** Problem to solve **
Reproduce the records in full. Alter nothing.

** Material to process **
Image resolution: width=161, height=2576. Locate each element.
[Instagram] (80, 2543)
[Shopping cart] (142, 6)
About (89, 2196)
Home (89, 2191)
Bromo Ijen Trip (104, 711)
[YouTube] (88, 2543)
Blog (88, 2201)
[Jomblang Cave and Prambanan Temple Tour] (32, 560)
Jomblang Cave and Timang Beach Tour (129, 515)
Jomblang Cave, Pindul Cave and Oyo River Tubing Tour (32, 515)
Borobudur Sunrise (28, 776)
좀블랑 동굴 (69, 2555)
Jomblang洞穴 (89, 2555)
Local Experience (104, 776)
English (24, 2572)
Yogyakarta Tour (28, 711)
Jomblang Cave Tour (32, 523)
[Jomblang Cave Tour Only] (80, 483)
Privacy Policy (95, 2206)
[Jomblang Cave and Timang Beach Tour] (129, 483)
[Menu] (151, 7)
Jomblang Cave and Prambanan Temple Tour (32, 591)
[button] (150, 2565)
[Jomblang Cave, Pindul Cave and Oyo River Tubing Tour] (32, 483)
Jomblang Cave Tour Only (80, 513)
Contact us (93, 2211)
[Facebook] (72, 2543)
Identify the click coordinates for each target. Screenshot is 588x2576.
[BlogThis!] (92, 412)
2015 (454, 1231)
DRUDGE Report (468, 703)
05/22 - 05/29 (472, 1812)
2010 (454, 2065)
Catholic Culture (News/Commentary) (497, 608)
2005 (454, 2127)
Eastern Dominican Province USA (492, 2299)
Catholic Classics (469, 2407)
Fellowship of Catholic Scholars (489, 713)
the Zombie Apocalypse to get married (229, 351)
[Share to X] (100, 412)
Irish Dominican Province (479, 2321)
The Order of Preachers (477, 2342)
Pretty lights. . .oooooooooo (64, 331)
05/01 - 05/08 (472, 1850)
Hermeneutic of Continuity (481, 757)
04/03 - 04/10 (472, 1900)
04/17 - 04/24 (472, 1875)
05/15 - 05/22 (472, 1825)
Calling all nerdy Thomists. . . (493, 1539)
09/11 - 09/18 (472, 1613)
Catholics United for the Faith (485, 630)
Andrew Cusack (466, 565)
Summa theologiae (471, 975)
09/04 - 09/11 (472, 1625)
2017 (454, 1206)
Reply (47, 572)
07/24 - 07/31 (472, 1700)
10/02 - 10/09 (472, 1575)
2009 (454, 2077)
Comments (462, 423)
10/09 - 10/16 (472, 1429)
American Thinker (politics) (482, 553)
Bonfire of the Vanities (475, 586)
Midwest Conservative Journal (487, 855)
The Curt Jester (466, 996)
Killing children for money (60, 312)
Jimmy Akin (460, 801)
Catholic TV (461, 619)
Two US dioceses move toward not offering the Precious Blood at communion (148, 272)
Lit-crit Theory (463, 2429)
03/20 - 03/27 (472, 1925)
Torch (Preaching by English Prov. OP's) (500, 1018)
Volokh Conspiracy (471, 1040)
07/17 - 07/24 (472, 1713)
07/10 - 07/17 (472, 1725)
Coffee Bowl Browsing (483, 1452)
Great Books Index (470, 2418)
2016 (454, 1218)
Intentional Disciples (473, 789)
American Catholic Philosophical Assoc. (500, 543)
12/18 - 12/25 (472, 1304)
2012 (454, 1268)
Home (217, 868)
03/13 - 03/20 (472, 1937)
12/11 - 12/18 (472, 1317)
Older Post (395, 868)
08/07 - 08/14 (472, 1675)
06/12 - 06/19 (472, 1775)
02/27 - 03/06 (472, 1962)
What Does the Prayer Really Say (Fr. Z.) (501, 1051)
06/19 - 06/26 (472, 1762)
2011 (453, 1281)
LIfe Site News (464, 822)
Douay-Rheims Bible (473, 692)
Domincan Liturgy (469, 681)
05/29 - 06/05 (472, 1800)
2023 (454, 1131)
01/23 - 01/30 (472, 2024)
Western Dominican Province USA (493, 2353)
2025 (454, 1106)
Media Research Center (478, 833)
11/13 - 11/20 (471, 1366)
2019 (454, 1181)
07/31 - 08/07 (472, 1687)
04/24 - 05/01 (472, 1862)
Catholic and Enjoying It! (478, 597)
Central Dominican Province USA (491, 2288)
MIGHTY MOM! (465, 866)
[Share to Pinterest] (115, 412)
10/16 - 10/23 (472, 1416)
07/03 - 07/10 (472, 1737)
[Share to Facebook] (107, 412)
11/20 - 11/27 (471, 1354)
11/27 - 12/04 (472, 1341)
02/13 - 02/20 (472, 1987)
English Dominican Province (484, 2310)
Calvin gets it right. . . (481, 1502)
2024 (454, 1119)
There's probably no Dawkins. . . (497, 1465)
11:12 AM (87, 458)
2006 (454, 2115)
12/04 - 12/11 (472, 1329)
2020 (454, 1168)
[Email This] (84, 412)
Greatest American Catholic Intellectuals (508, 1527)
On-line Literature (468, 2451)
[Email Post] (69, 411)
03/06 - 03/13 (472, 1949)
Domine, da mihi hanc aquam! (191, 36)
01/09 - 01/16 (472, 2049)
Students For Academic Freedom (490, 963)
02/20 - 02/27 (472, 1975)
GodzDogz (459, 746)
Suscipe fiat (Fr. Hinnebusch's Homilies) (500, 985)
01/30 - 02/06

** Answer **
Image resolution: width=161, height=2576. Locate each element.
[Instagram] (80, 2543)
[Shopping cart] (142, 6)
About (89, 2196)
Home (89, 2191)
Bromo Ijen Trip (104, 711)
[YouTube] (88, 2543)
Blog (88, 2201)
[Jomblang Cave and Prambanan Temple Tour] (32, 560)
Jomblang Cave and Timang Beach Tour (129, 515)
Jomblang Cave, Pindul Cave and Oyo River Tubing Tour (32, 515)
Borobudur Sunrise (28, 776)
좀블랑 동굴 (69, 2555)
Jomblang洞穴 (89, 2555)
Local Experience (104, 776)
English (24, 2572)
Yogyakarta Tour (28, 711)
Jomblang Cave Tour (32, 523)
[Jomblang Cave Tour Only] (80, 483)
Privacy Policy (95, 2206)
[Jomblang Cave and Timang Beach Tour] (129, 483)
[Menu] (151, 7)
Jomblang Cave and Prambanan Temple Tour (32, 591)
[button] (150, 2565)
[Jomblang Cave, Pindul Cave and Oyo River Tubing Tour] (32, 483)
Jomblang Cave Tour Only (80, 513)
Contact us (93, 2211)
[Facebook] (72, 2543)
Identify the click coordinates for each target. Screenshot is 588x2576.
[BlogThis!] (92, 412)
2015 (454, 1231)
DRUDGE Report (468, 703)
05/22 - 05/29 (472, 1812)
2010 (454, 2065)
Catholic Culture (News/Commentary) (497, 608)
2005 (454, 2127)
Eastern Dominican Province USA (492, 2299)
Catholic Classics (469, 2407)
Fellowship of Catholic Scholars (489, 713)
the Zombie Apocalypse to get married (229, 351)
[Share to X] (100, 412)
Irish Dominican Province (479, 2321)
The Order of Preachers (477, 2342)
Pretty lights. . .oooooooooo (64, 331)
05/01 - 05/08 (472, 1850)
Hermeneutic of Continuity (481, 757)
04/03 - 04/10 (472, 1900)
04/17 - 04/24 (472, 1875)
05/15 - 05/22 (472, 1825)
Calling all nerdy Thomists. . . (493, 1539)
09/11 - 09/18 (472, 1613)
Catholics United for the Faith (485, 630)
Andrew Cusack (466, 565)
Summa theologiae (471, 975)
09/04 - 09/11 (472, 1625)
2017 (454, 1206)
Reply (47, 572)
07/24 - 07/31 (472, 1700)
10/02 - 10/09 (472, 1575)
2009 (454, 2077)
Comments (462, 423)
10/09 - 10/16 (472, 1429)
American Thinker (politics) (482, 553)
Bonfire of the Vanities (475, 586)
Midwest Conservative Journal (487, 855)
The Curt Jester (466, 996)
Killing children for money (60, 312)
Jimmy Akin (460, 801)
Catholic TV (461, 619)
Two US dioceses move toward not offering the Precious Blood at communion (148, 272)
Lit-crit Theory (463, 2429)
03/20 - 03/27 (472, 1925)
Torch (Preaching by English Prov. OP's) (500, 1018)
Volokh Conspiracy (471, 1040)
07/17 - 07/24 (472, 1713)
07/10 - 07/17 (472, 1725)
Coffee Bowl Browsing (483, 1452)
Great Books Index (470, 2418)
2016 (454, 1218)
Intentional Disciples (473, 789)
American Catholic Philosophical Assoc. (500, 543)
12/18 - 12/25 (472, 1304)
2012 (454, 1268)
Home (217, 868)
03/13 - 03/20 (472, 1937)
12/11 - 12/18 (472, 1317)
Older Post (395, 868)
08/07 - 08/14 (472, 1675)
06/12 - 06/19 (472, 1775)
02/27 - 03/06 (472, 1962)
What Does the Prayer Really Say (Fr. Z.) (501, 1051)
06/19 - 06/26 (472, 1762)
2011 (453, 1281)
LIfe Site News (464, 822)
Douay-Rheims Bible (473, 692)
Domincan Liturgy (469, 681)
05/29 - 06/05 (472, 1800)
2023 (454, 1131)
01/23 - 01/30 (472, 2024)
Western Dominican Province USA (493, 2353)
2025 (454, 1106)
Media Research Center (478, 833)
11/13 - 11/20 (471, 1366)
2019 (454, 1181)
07/31 - 08/07 (472, 1687)
04/24 - 05/01 (472, 1862)
Catholic and Enjoying It! (478, 597)
Central Dominican Province USA (491, 2288)
MIGHTY MOM! (465, 866)
[Share to Pinterest] (115, 412)
10/16 - 10/23 (472, 1416)
07/03 - 07/10 (472, 1737)
[Share to Facebook] (107, 412)
11/20 - 11/27 (471, 1354)
11/27 - 12/04 (472, 1341)
02/13 - 02/20 (472, 1987)
English Dominican Province (484, 2310)
Calvin gets it right. . . (481, 1502)
2024 (454, 1119)
There's probably no Dawkins. . . (497, 1465)
11:12 AM (87, 458)
2006 (454, 2115)
12/04 - 12/11 (472, 1329)
2020 (454, 1168)
[Email This] (84, 412)
Greatest American Catholic Intellectuals (508, 1527)
On-line Literature (468, 2451)
[Email Post] (69, 411)
03/06 - 03/13 (472, 1949)
Domine, da mihi hanc aquam! (191, 36)
01/09 - 01/16 (472, 2049)
Students For Academic Freedom (490, 963)
02/20 - 02/27 (472, 1975)
GodzDogz (459, 746)
Suscipe fiat (Fr. Hinnebusch's Homilies) (500, 985)
01/30 - 02/06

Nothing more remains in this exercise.